前回のひとりゼミでは、一つのコミュニティが継続的に団結し望ましい変化を実現するためには、そのコミュニティが生きている物質的空間を考えようとしていることを勉強した。コミュニティ——何がどのように構成しているのか考える必要がある——が、それ自身をつなぎとめ、活動し、変化を与えることを、意志を土台にして考えない。人間を脱中心化し、種、機械、モノとの関係を枠組みにして考えなくてはならない。わたしたちが「社会」と呼んで排除してきた存在と繋がりを前提にして、コミュニティとその政治を考えなくてはならない。

「社会なるもの以降の自治」

パパドプロスは私たちに「社会なるもの以降の自治Autonomy after the social」を考えようと提案する。

ここですぐ「以降」に行ってしまわず考えてみる。おそらく、あるコミュニティが「自治」を獲得しようとするときには、まずそのコミュニティは国家に対してその要求を突き付けなくてはならないと思う。自分たちの「力」で自分たちを創り出し、秩序を維持し、資源を管理する。それに対して外部の「力」は介入することはできない、と。
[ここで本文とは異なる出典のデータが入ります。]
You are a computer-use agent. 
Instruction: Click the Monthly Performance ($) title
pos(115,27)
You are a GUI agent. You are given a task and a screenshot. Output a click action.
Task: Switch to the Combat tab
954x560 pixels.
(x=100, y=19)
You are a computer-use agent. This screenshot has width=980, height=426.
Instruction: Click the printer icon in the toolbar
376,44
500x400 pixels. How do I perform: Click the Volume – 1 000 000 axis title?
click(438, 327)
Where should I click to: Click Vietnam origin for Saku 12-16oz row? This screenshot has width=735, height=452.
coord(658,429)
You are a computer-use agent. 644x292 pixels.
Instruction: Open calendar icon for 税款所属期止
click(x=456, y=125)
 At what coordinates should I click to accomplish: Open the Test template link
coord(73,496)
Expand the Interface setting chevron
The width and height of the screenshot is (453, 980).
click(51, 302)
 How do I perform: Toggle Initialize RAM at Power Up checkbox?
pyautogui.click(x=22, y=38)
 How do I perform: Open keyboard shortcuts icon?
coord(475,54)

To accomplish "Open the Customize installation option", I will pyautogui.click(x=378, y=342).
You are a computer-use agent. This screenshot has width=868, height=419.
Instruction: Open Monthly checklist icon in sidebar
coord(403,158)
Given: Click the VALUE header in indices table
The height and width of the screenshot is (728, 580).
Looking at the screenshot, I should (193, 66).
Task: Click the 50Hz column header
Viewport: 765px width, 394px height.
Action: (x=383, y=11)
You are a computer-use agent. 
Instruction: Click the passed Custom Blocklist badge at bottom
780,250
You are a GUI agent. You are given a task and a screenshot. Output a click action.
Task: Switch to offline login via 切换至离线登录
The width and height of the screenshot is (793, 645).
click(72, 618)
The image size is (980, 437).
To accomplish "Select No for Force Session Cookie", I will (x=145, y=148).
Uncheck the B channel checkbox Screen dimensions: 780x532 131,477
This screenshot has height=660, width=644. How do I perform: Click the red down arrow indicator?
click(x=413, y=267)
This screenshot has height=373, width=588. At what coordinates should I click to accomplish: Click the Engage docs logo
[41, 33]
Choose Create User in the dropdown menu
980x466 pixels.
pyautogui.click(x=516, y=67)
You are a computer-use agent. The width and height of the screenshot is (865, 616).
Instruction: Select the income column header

それまで同一性が前提となっていた集団の中から、そのコミュニティは外側と内側の差異を備えた、外とは違う別の同一性によって繋がった組織として存在する権利を獲得する。そのとき新たに他者との関係において現実のものと承認された同一性と差異は、自然に対立する社会的なもの=意味の領域を操作することで創り出される。だがこの考えは、極めて人間なるものが中心に留まり続けた発想だ。どの範囲まで自治なのかを考えると、すぐに人間だけの問題ではなくなる——電話番号はそのままかかるのかとか、今ある電線とかパイプとか…自治ってどこまでやんなきゃいけないんだろう。(というか、ここで自治ってのはかなり漠然としている。治外法権がある囲まれた土地なのか、町内会程度なのか…。)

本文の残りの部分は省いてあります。